Exercise objective ▸ Your answer must be the lines from the one containing "Task: Expand the Domain Controllers tree node" through the last line of the records below, copied exactly, with the pictures left out.
◆ ◆ ◆ ◆ ◆
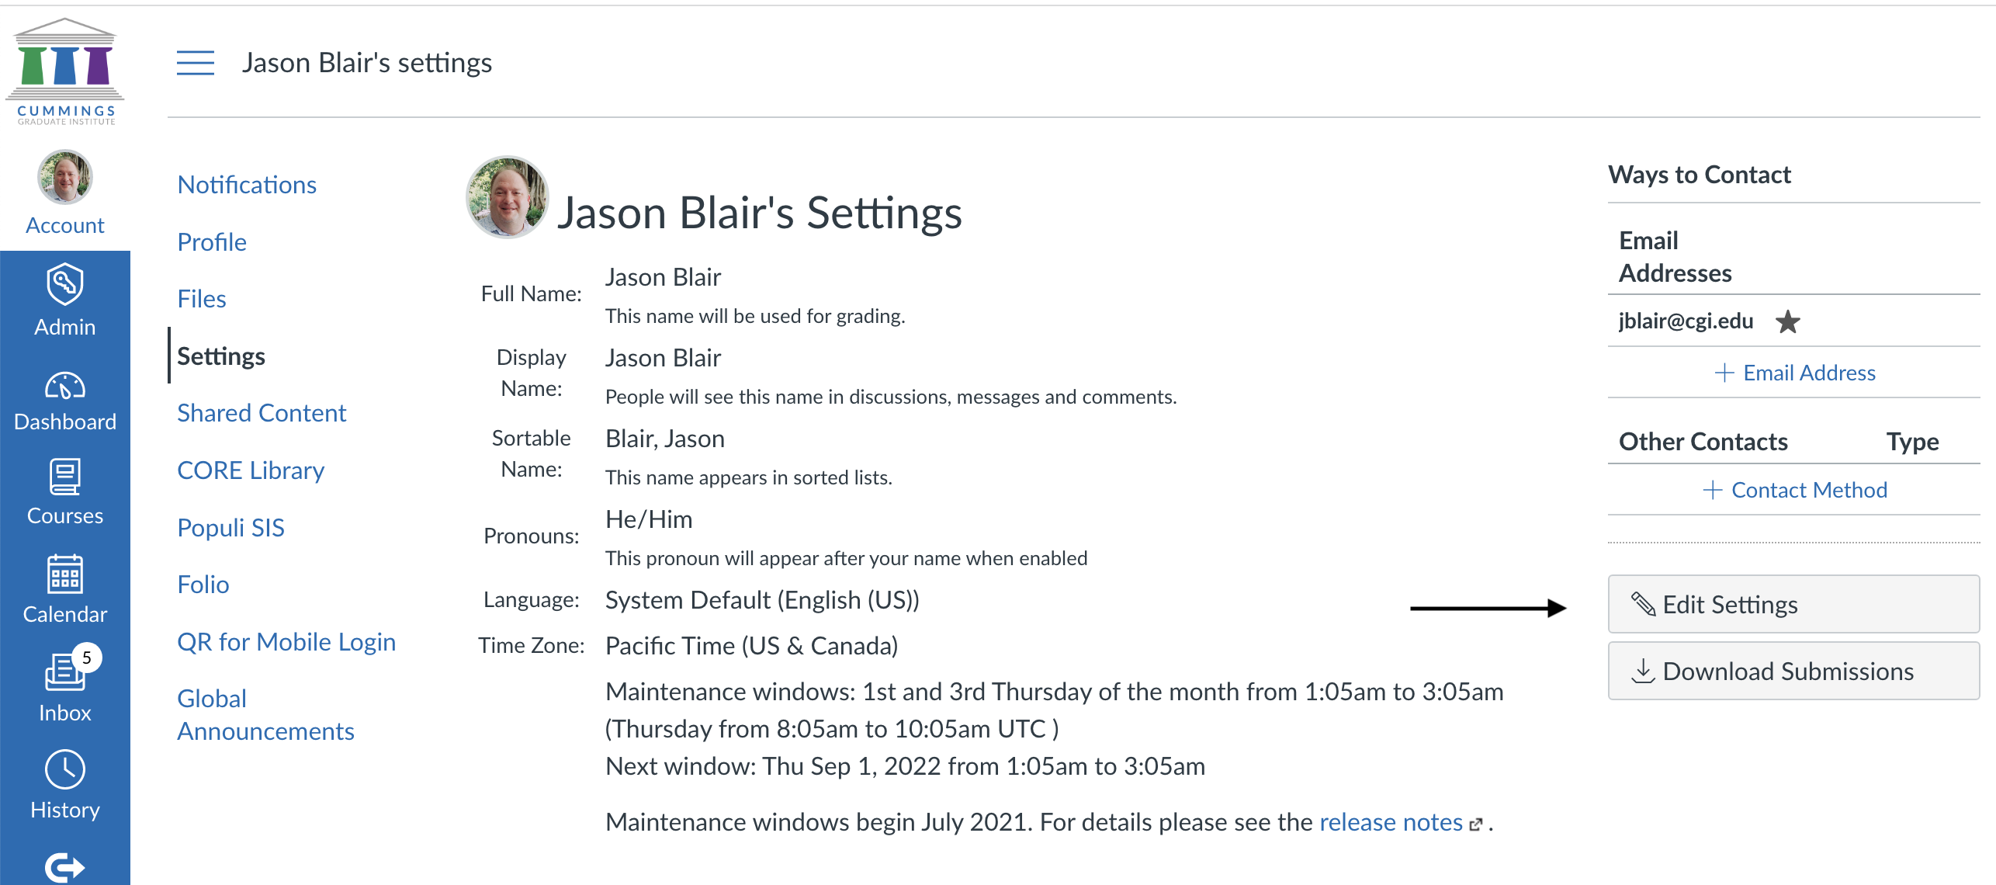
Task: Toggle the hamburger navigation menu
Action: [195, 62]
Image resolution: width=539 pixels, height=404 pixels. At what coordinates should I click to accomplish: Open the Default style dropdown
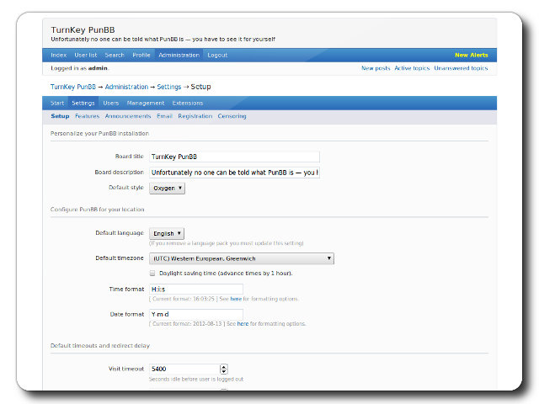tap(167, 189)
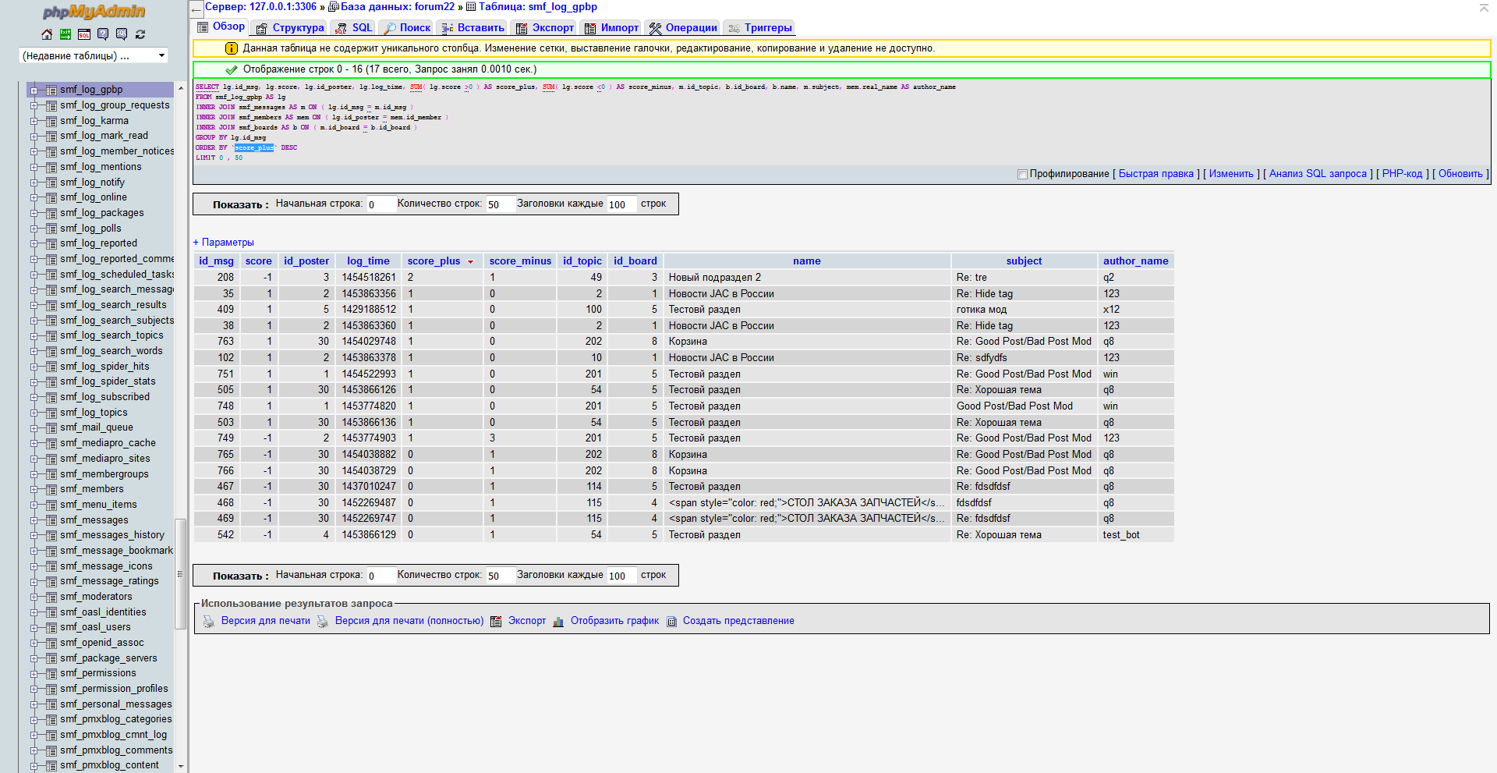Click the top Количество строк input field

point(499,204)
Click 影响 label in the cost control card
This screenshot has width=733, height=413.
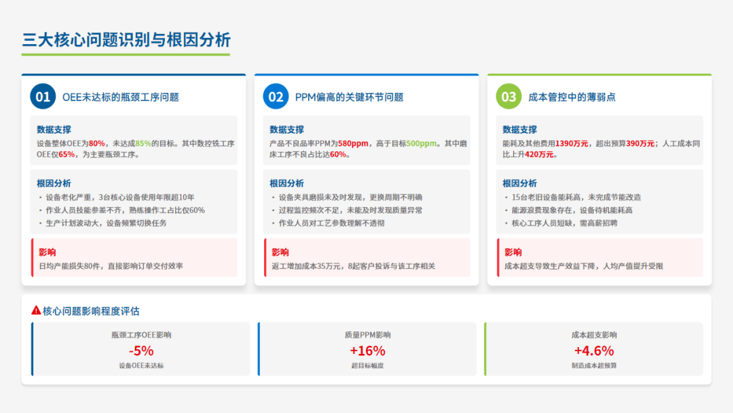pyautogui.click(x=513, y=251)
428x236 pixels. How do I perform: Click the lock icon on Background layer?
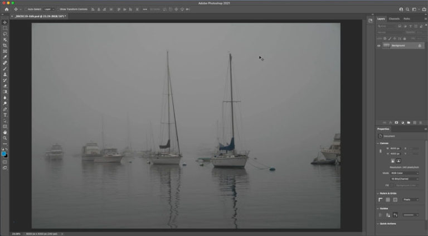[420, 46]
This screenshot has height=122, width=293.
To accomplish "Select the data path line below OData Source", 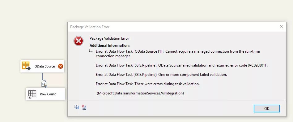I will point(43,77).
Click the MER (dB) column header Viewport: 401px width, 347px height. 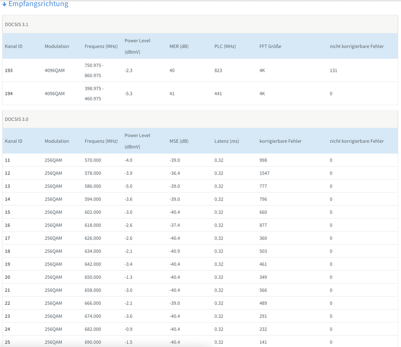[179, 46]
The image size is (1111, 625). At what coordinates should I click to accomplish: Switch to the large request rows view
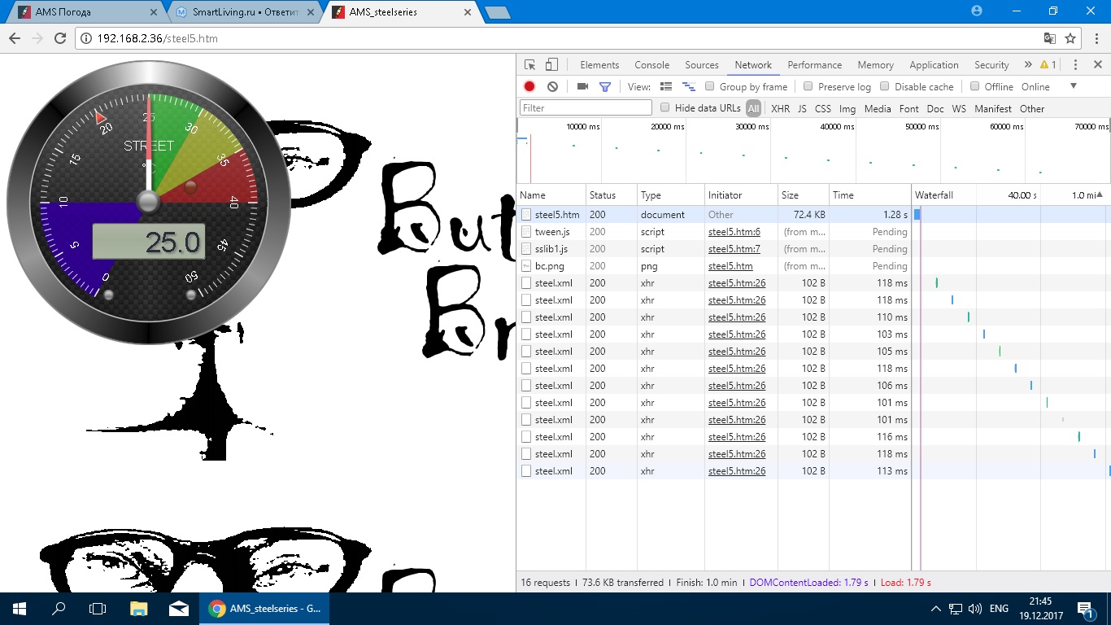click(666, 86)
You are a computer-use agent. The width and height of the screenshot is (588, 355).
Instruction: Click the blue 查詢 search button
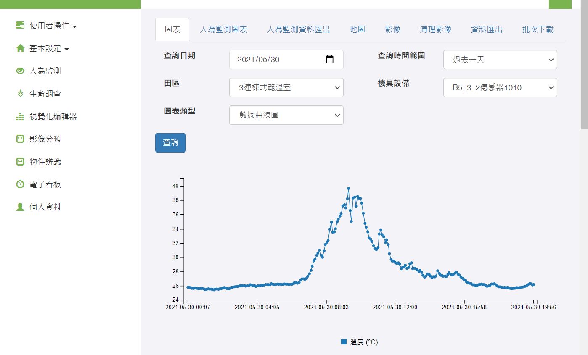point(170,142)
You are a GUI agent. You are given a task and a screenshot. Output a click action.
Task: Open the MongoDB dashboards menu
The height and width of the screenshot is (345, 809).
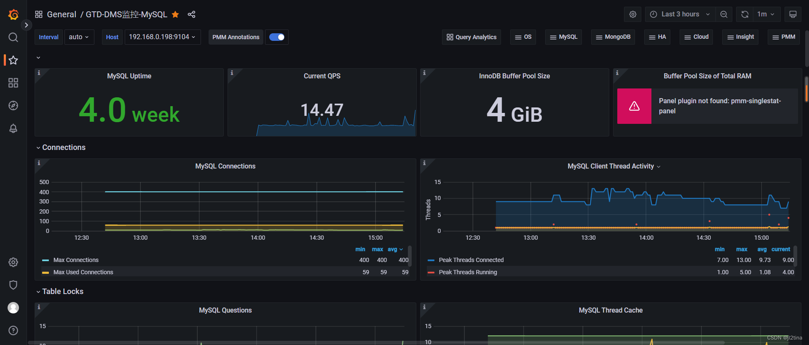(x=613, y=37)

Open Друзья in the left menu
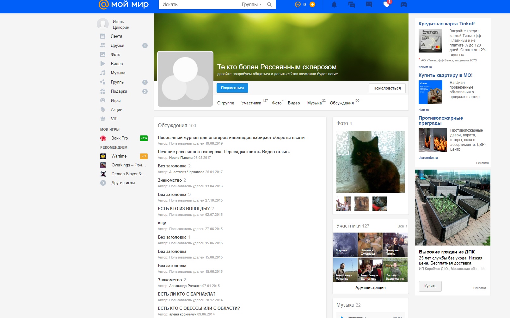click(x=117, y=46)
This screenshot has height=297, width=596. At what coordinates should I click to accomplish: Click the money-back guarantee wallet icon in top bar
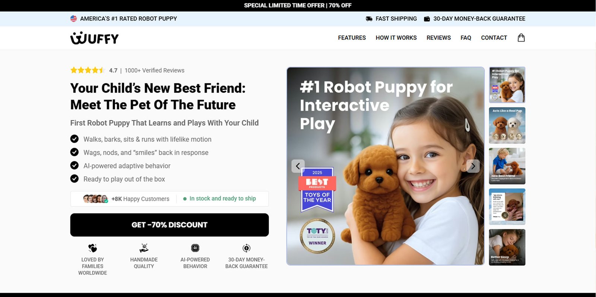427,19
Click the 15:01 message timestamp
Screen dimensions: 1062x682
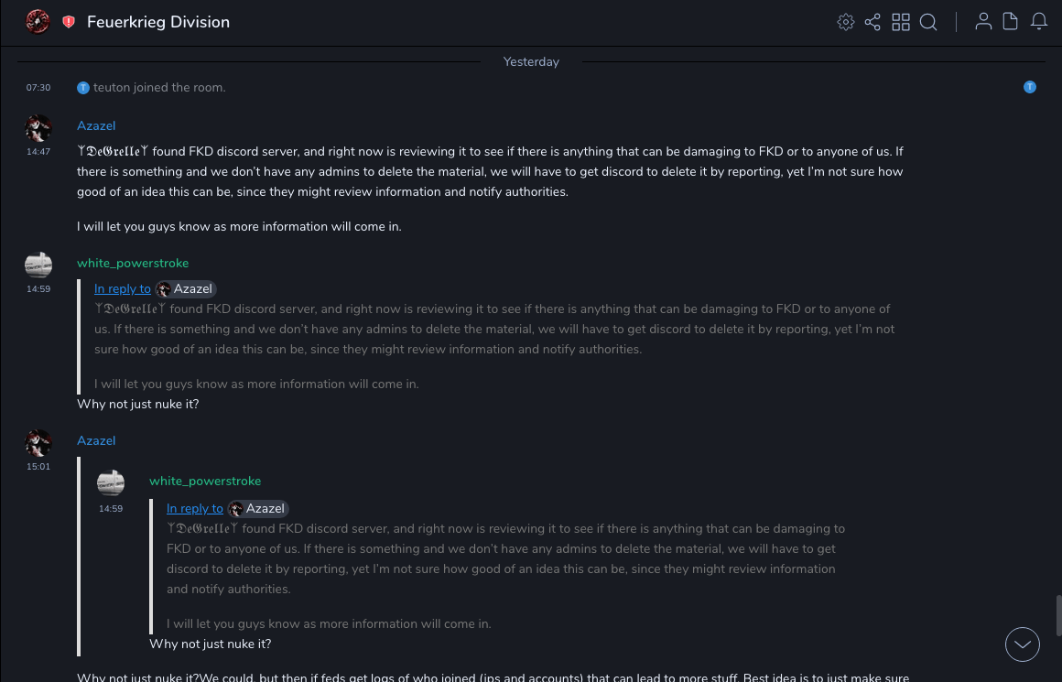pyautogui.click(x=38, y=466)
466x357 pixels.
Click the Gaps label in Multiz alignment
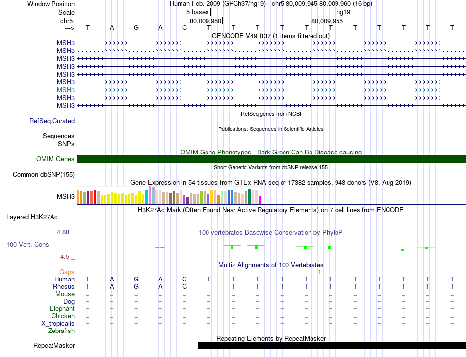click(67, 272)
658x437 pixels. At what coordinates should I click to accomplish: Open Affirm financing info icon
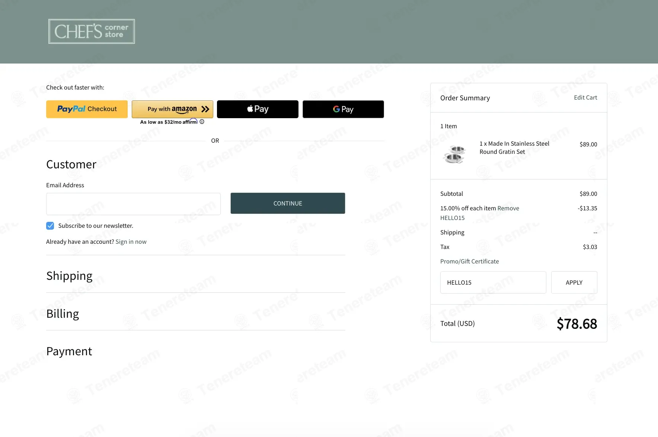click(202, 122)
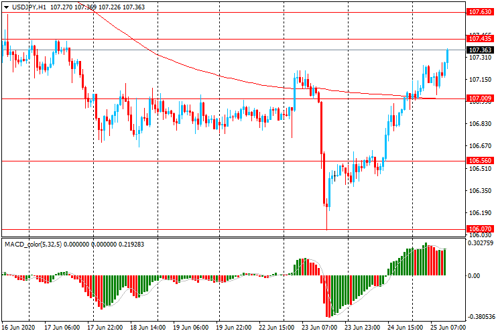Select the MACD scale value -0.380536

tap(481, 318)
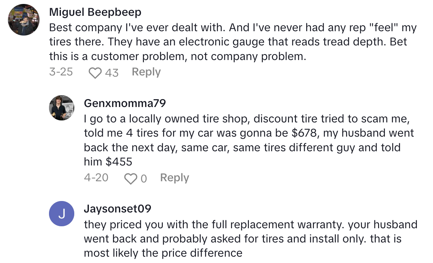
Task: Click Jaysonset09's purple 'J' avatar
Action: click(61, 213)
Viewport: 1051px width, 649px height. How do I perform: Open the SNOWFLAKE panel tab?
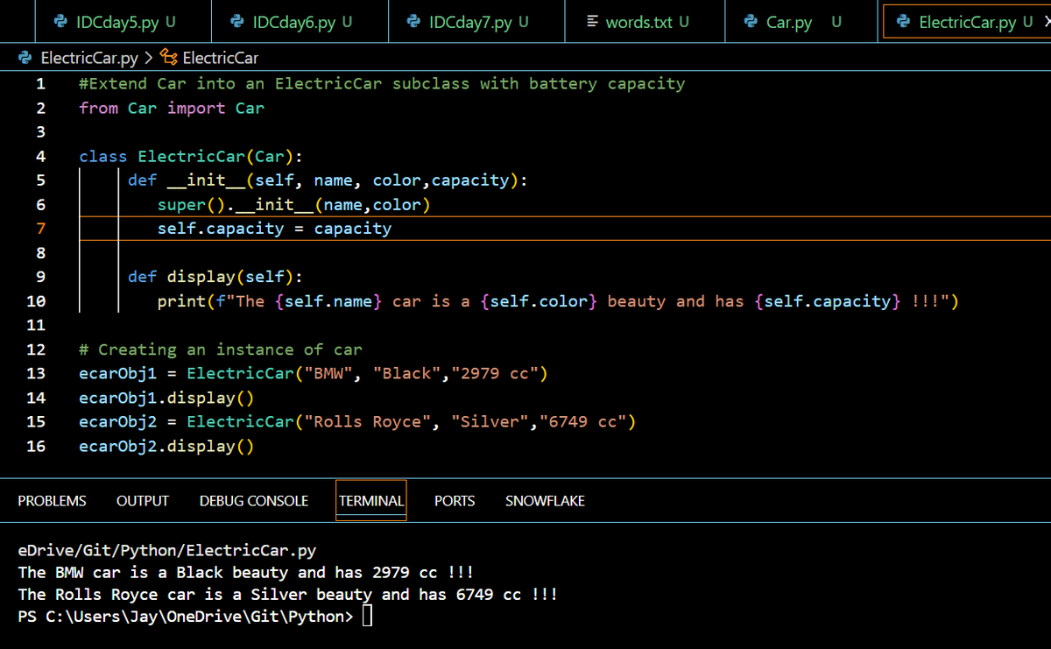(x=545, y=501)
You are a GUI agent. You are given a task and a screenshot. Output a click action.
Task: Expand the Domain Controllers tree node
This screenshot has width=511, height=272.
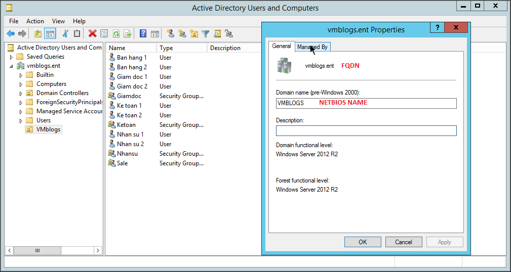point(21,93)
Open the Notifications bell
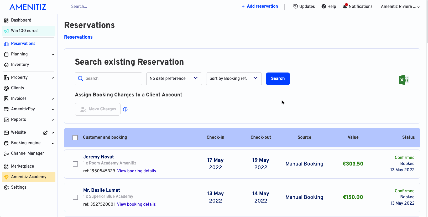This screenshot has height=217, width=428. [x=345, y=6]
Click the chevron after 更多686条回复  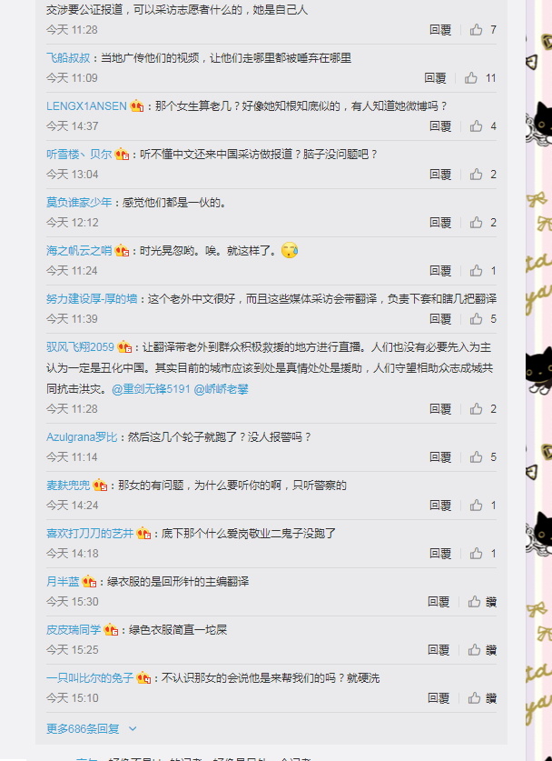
◆ ◆ ◆ ◆ ◆
Response to this task ▸
Task: Expand the Domain Controllers tree node
This screenshot has width=511, height=272.
point(21,93)
Open the Notifications bell
This screenshot has height=217, width=428. [x=345, y=6]
Click the chevron after 更多686条回复  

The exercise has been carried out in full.